Una mascherina speciale. Pia e il coniglietto di Pasqua: potrà uscire in mezzo al virus?
Ci sono delle mascherine veramente particolari: sono quelle dei bambini.
Non c’è giorno che non si parli di loro. Ricercatissime e introvabili. Ancor più del gel disinfettante per le mani e del lievito di birra, per il quale improvvisamente abbiamo manifestato una vera e propria passione, scoprendo in questo periodo di “quarante-sima” quanto l’impastare il pane (e la pizza) sia un tratto genetico distintivo, che unisce tutti gli italiani, dalla Valle d’Aosta alla Sicilia.
Siamo diventati dei veri “esperti” in materia: chirurgiche, FFP2 e FFP3, con valvola, con filtro, riutilizzabili ed ecosostenibili, e chi più ne ha più ne metta. Pochi centimetri di tessuto abbracciato da due elastici, le mascherine – strumento di difesa dal virus, ma ancor più segno di rispetto verso gli altri – sono entrate a far parte di diritto del nostro outfit. E lo saranno ancora per molto tempo.

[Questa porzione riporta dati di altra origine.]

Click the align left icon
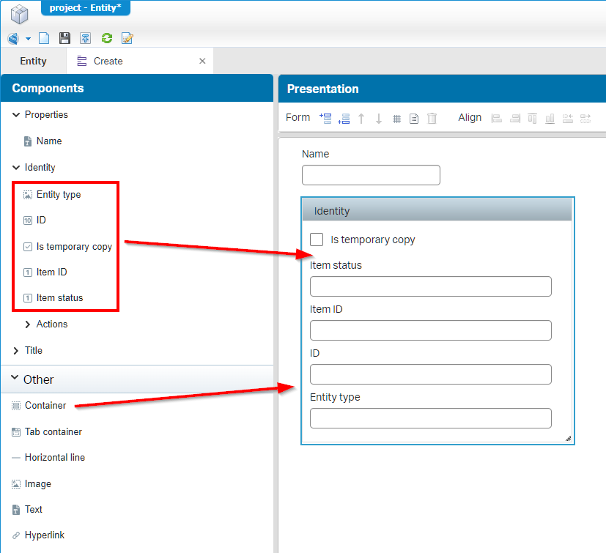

In questi giorni, in tanti si sono messi alla macchina da cucire. Ditte di abbigliamento e sartorie hanno convertito la loro produzione, il più delle volte distribuendo gratis i frutti del loro lavoro. Non solo. Ci sono le mascherine colorate realizzate, all’interno del progetto “made in carcere”, dalle donne della casa circondariale di Lecce, e quelle pazientemente cucite in conventi e monasteri, tra un’Ave Maria e un Padre Nostro. E poi ci sono quelle fatte dalle nonne, che in questi giorni, nell’impossibilità di abbracciare figli e nipoti, si prendono cura di loro con ago e filo. Mascherine curate fin nei minimi dettagli. Non sono omologate, certo, ma sono impregnate di un raro e potentissimo disinfettante, quanto mai prezioso oggi nelle nostre relazioni quotidiane: l’amore.
Ma non è tutto. Ci sono anche delle mascherine veramente speciali. Sono quelle dei bambini.
Pia Plankensteiner abita a Sorafurcia, paesino di 400 anime arrampicato a 1.344 metri sui pendii di Plan de Corones in Val Pusteria (Bolzano). Frequenta la scuola elementare del suo paese, ma da alcune settimane, così come milioni di bambini e ragazzi in tutta Italia, è a casa. Sa bene che fuori c’è un virus molto pericoloso e che per questo non si può uscire.
Osserva dalla finestra il mondo “di fuori” che cambia, ma lì dentro, tra le mura di casa, la vita va avanti. Tra pochi giorni sarà Pasqua ed è naturale che nascano delle domande.
È così che Pia, qualche giorno fa, ha preso carta e penna (stilografica) e ha scritto una lettera direttamente all’”amministratore delegato” della sua “ditta”, l’assessore provinciale alla scuola in lingua tedesca Philipp Achammer, che le ha risposto sulla sua pagina Facebook.
“Caro Philipp – scrive Pia – tu sei stato nella nostra scuola e per questo so che tu hai a cuore anche i bambini. Ti voglio chiedere se anche il coniglietto di Pasqua ha il divieto di uscire di casa. Sarebbe terribile se anche il coniglietto di Pasqua fosse obbligato a restare a casa. Ti immagini se quest’anno non ci fossero gli ovetti di cioccolata? Spero davvero che questo non accada. Forse gli si può dare un permesso speciale. Tanti saluti, Pia”.
Per completezza di informazione e per non correre il rischio di non essere compresa, Pia ha disegnato sulla lettera anche il coniglietto di Pasqua in versione “anti-coronavirus”, con tanto di “Mundschutz”, di mascherina.
“Cara Pia! – gli ha risposto Achammer – Grazie a Dio il coniglietto di Pasqua non ha alcun divieto di uscire di casa. È fuori per comprovate esigenze di lavoro. E sicuramente si attiene alle disposizioni di sicurezza e porta la mascherina, come tu hai disegnato bene. Anche se quest’anno dovremo festeggiare Pasqua a casa, il coniglietto non mancherà di passare! ‘Bleib gesund’, resta in salute, cara Pia! Speriamo di rivederci presto nella tua scuola! Philipp”.